Latent Mechanism Design: Spectral Approximation of Optimal Mechanisms
Abstract
We apply the Latent spectral framework to mechanism design, framing bilateral-trade tensions through a spectral parameter \(\rho\) (Latent Number) of the type distribution. The VCG mechanism achieves full efficiency but runs a budget deficit; Myerson and Satterthwaite (1983) proved that no mechanism simultaneously achieves efficiency, incentive compatibility, individual rationality, and budget balance. Machine-checked lemmas include stepwise geometric decay of a formal approximation error under a multiplicative recurrence (Theorem 5), explicit \(\rho=2\) error normalizations (Theorem 6), and a gap comparison across coupled \((r,\Delta)\) scalings (Theorem 7).

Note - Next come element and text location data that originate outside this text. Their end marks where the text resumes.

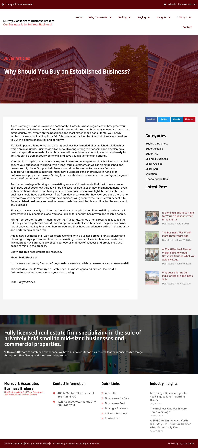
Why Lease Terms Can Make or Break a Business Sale (177, 326)
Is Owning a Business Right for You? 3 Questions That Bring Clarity (178, 266)
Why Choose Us (100, 17)
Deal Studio (188, 443)
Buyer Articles (27, 282)
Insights (164, 17)
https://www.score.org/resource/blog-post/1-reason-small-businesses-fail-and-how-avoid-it (70, 263)
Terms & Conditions (14, 443)
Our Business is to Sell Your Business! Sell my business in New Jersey (23, 393)
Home (79, 17)
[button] (151, 119)
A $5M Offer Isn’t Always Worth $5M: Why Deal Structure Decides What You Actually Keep (178, 305)
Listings (184, 17)
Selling (124, 17)
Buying (144, 17)
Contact (187, 27)
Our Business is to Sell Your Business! (27, 24)
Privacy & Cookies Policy (37, 443)
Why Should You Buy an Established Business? (51, 269)
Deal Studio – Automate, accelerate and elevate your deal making (64, 270)
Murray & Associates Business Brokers (28, 21)
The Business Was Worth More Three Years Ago (176, 284)
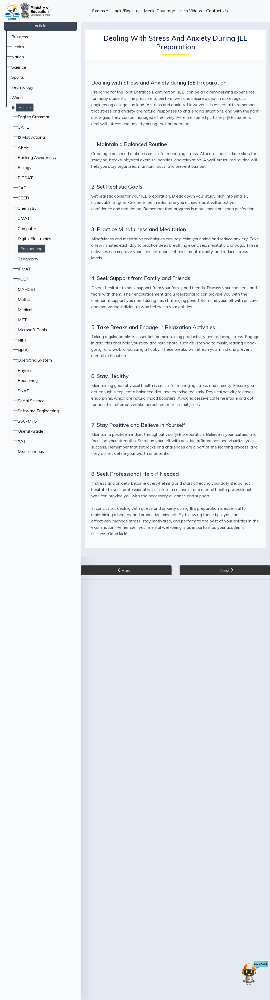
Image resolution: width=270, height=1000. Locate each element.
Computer (27, 228)
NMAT (24, 350)
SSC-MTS (27, 421)
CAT (22, 187)
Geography (28, 258)
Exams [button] (98, 10)
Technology (22, 87)
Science (18, 67)
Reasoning (28, 380)
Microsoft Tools (32, 329)
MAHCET (27, 289)
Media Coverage (159, 10)
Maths (24, 299)
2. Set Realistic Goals (116, 186)
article (40, 25)
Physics (25, 370)
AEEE (23, 147)
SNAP (24, 390)
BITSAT (25, 177)
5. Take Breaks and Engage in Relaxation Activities (153, 327)
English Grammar (33, 116)
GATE (23, 127)
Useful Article (30, 431)
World (17, 97)
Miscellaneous (31, 451)
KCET (23, 279)
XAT (22, 441)
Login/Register (126, 10)
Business (19, 36)
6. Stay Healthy (110, 376)
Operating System (35, 360)
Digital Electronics (34, 238)
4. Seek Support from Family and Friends (140, 278)
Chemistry (27, 208)
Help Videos (190, 10)
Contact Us (217, 10)
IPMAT (24, 269)
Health (17, 46)
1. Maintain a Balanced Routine (129, 144)
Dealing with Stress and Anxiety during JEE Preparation (158, 82)
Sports (17, 77)
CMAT (24, 218)
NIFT (22, 340)
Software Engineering (38, 410)
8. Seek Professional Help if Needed (135, 473)
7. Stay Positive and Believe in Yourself (138, 425)
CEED (23, 197)
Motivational (34, 137)
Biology (25, 167)
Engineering (31, 248)
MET (22, 319)
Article (24, 107)
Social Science (31, 400)
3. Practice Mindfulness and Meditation (138, 229)
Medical (25, 309)
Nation (17, 56)
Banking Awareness (37, 157)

For \(\rho = 2\), Theorem 6 gives five-component approximation error \(\varepsilon_5 = C/32\); the verified numerics use spectral error \(\varepsilon = 1/8\) and the uniform bilateral-trade gap calibration \(1/4\), yielding efficiency \(\geq 7/8\) (87.5%) and a deficit bound \(1/32 \approx 3.1\%\) of full surplus scale, with strictly lower deficit than a VCG benchmark under the hypotheses of latent_beats_vcg_deficit. 16 theorems, machine-verified in Lean 4 (0 user axioms in the companion file).
Novelty
Organizing the Myerson-Satterthwaite efficiency-deficit tradeoff through a spectral parameter (Latent Number) of the type distribution, with machine-checked scalar surrogate lemmas.